I think I could thrive in the law with another employer, but I am really thinking that I should explore some other career areas, especially HR, higher education and ... I don't know.  If I can get into a position, such as student-advising, in higher education, then I could take free classes in another area that may help me boost my resume and land a lasting career.  But, I also need to increase my income and higher education positions, outside of being a professor, don't pay very well.  The personality test suggested I explore careers in healthcare.  Maybe I should do that?  I don't know. I am so conflicted.  And I really want to make a smart move, but I don't feel like I am the one holding the cards.  (As a Christian, I am sure this is the spot where I should seek the Lord).  Okay, off to my prayer closet I go :)

Saturday, March 11, 2017

4:00 in the Morning


It is a bit after 4 am, and I am undone.  I am so tired, but can't sleep.  My mind is heavy with the weight of issues that won't be resolved at this early hour.  On a Saturday, when all I want to do is sleep in, my mind won't rest.  Lord, please give me peace.

I'm thinking about career moves.  Is it time for me to move? Am I really ready? And if I don't make a leap now, what is the alternative? Stay at a job where I am growing stagnant? Where I am not challenged?  What marketable skills do I really have? These are the questions that forced me out of sleep and won't let me go back.

I love to write.  I love to edit.  I even love this neglected blog.  But I don't know what I should do.  I don't even know what the point of this blog is.  As I read other blogs and see how they grow, mostly because of the author's dedication and consistency, I realize that I don't have either of those attributes: dedication nor consistency.  I love to journal...and I think that these brief moments of inspired writing (typing?) here in this space, are just a quicker way for me to get my thoughts out.

So, let me do just that: mind vomit, so that I can go back to sleep.  I really want another job.  I would love to work in a place where I do more writing, but writing about things that matter to me.  Things that engage my mind.  I want to be challenged, and in this way, I would have to do some things that would take me beyond the limits of my small, boxy comfort zone.  If that is not possible, I need to find a way to make my current job more profitable, and more challenging.  I don't think my boss wants that for me right now, but I need it. I am suffering and stifled. Although I am grateful for the flexibility this job has afforded me, I am really kind of over it. I would love for a job that allows me to work virtually.

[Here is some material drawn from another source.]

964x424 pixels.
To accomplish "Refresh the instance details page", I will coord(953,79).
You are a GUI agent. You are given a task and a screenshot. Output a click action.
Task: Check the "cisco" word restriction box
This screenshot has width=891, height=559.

I want to expand my network.  I want a mentor.  A woman in the same or similar industry that can help me navigate my career path.  I want to cut my hair but am afraid that I will be too lazy to style it well.

I want to start running again.  I want an early morning running buddy, preferably in this development, or in the surrounding area.  I want to run a 10 mile race before the year is out.  

I want to be an ova-lacto vegetarian, as meat and me and grains and me are not getting along very well.

I want to pay off my car and my private student loan.  This year.  And I want another job that pays me well enough to do it.

I want to be a better wife and mother with more energy and more desire to do things in the house (and more time to do it as well!)